Taking her state budget victory tour to New York City, Gov. Kathy Hochul talked up her tax cutting plans Wednesday, which include rebate checks to millions of New Yorkers.

Hochul is also using the budget deal as a political talking point to contrast herself with President Donald Trump.

“I vowed to deliver on a sweeping affordability agenda that does something that is so profound yet so simple: putting more money back in your pockets!” said New York’s Buffalo-born governor, re-upping her personal connection to her state budget in Midtown.


What You Need To Know

  • Hochul is using the budget deal as a political talking point to contrast herself with President Donald Trump

  • She also decried the fluctuating stock market, effects of tariffs and the firing of federal workers

  • Hochul’s state budget hawks estimate the Trump administration threatened $1.3 billion in program funding

“I understood what it was like when you go to the suburban Costco. I lived in the city, but you go out there and get a big shopping cart and load it up with the discount paper towels and the toilet paper rolls,” she added.

She was recalling a time when she wasn’t the highest paid governor in the country.

“Anything I could do to knock a few dollars off, I cut all those coupons out,” she said.

Now, she’s touting her plan to enact a tax cut, expand a tax credit for families with kids and give up to $400 in checks to both single and joint tax filers.

While celebrating, Hochul also drew a sharp contrast between her own budget — and the fiscal plans of the Republican in the White House.

“It’s only been 100 days — 101. 1,362 left,” she remarked of Trump’s first 100 days.

She also decried the fluctuating stock market, effects of tariffs and the firing of federal workers.

“Looking at the contraction of our economy. We’ve always grown, that is our strength, America always grows, we don’t shrink!,” she said.

She recalled one story of a fired federal worker, a veteran.

“A veteran who did tours of duty in Afghanistan came back and wanted to return the favor to his fellow veterans, worked at the VA office in the Bronx, got a note on Valentine’s Day that you’re fired,” she said.

Commenting on high prices: “I’m done talking about the price of eggs, just give up eating them,” she exclaimed.

“You can make a really good chocolate cake with applesauce,” she added.

It’s also a contrast to Mayor Eric Adams’s friendly approach to the administration, especially on immigration policy.

Hochul’s state budget hawks estimate the Trump administration threatened $1.3 billion in program funding.

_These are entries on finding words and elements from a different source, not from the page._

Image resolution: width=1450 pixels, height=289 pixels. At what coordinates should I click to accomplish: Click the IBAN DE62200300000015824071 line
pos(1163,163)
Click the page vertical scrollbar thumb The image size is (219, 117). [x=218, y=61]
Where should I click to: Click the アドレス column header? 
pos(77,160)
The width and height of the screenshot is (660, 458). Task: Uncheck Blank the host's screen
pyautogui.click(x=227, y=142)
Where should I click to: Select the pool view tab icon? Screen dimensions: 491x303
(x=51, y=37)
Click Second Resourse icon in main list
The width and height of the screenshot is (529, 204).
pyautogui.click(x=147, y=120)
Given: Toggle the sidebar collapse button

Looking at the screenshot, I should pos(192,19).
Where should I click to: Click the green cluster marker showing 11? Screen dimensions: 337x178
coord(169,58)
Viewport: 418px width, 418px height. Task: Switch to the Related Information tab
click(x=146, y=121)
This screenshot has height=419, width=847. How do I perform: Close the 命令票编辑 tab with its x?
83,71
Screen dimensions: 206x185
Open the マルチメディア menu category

She also opened a hotline for businesses concerned with tariffs costs.

“An individual who sells boats, he was going to bring in a boat, I think it was an $800,000 boat, which I can’t imagine what that looks like, a very large boat, but the tariffs on that were going to be $2 million,” she explained one story told to her.  

A spokesman for the White House did not return an immediate request for comment.

Meanwhile, lawmakers are still busy discussing other policy and financial measures in the budget agreement. They are on track to vote on the entire package within the coming days.